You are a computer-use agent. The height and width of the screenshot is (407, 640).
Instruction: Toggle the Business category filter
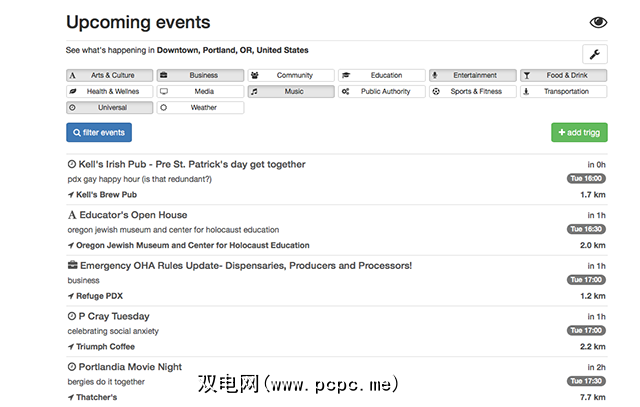[199, 75]
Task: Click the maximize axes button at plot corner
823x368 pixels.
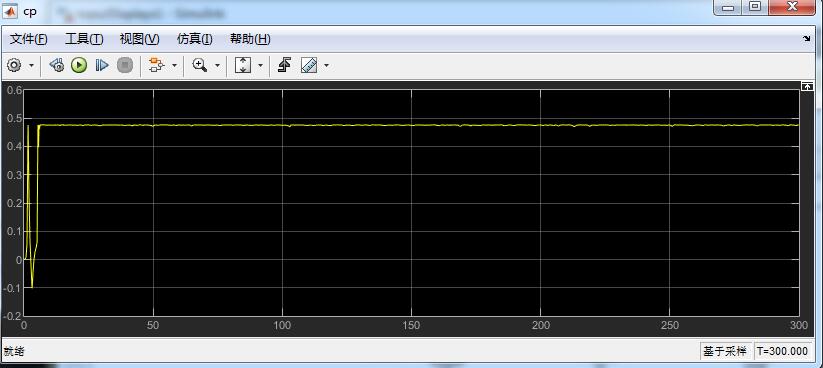Action: click(807, 87)
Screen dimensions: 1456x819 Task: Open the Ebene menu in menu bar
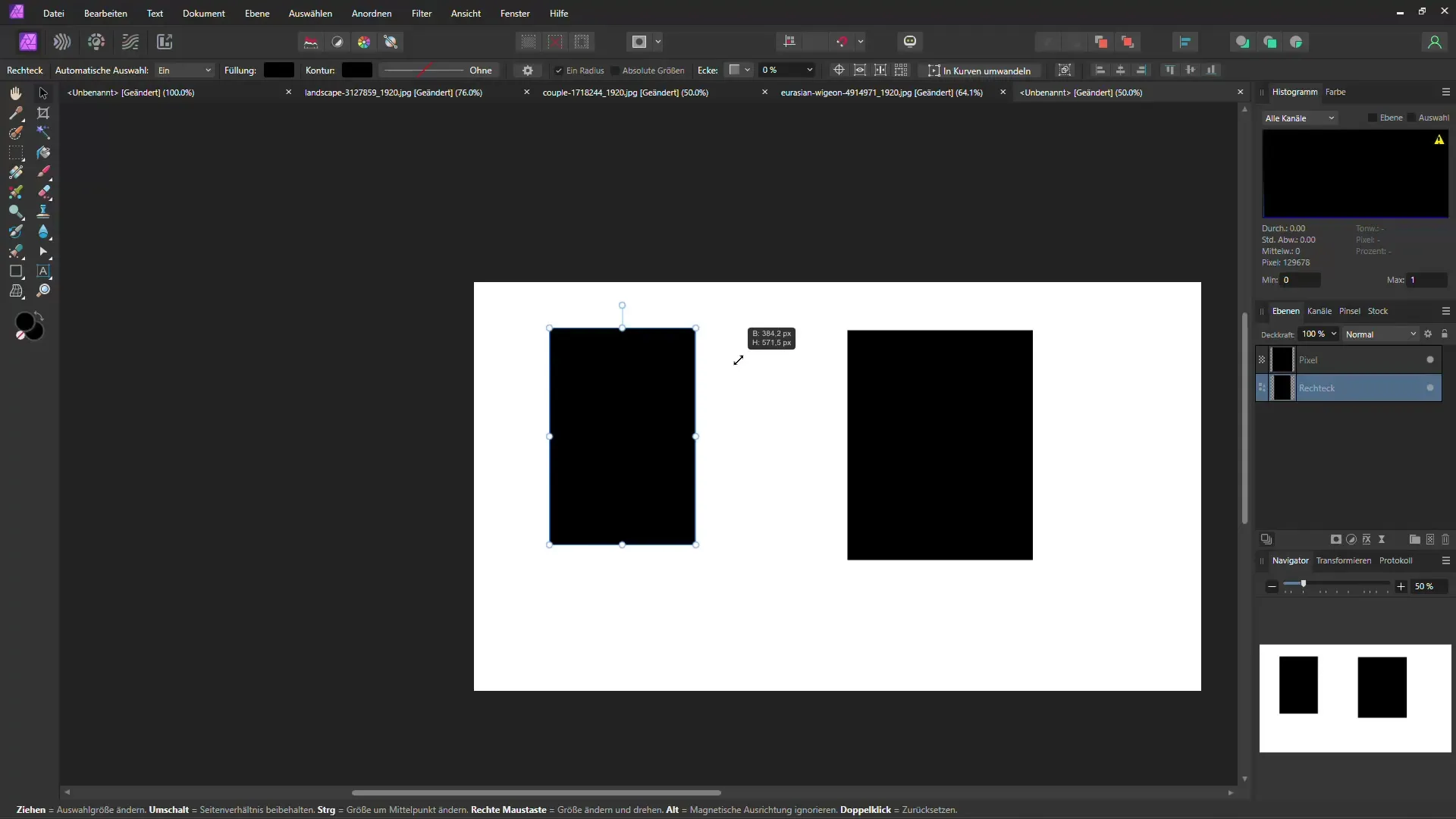pos(257,13)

━━━━

• **Exercise directions**
Omit the pictures and please write out exactly the lines between the one containing "Screen dimensions: 1456x819" and the last line of the entries, both included.

• **Response to the exercise**
Screen dimensions: 1456x819 Task: Open the Ebene menu in menu bar
pos(257,13)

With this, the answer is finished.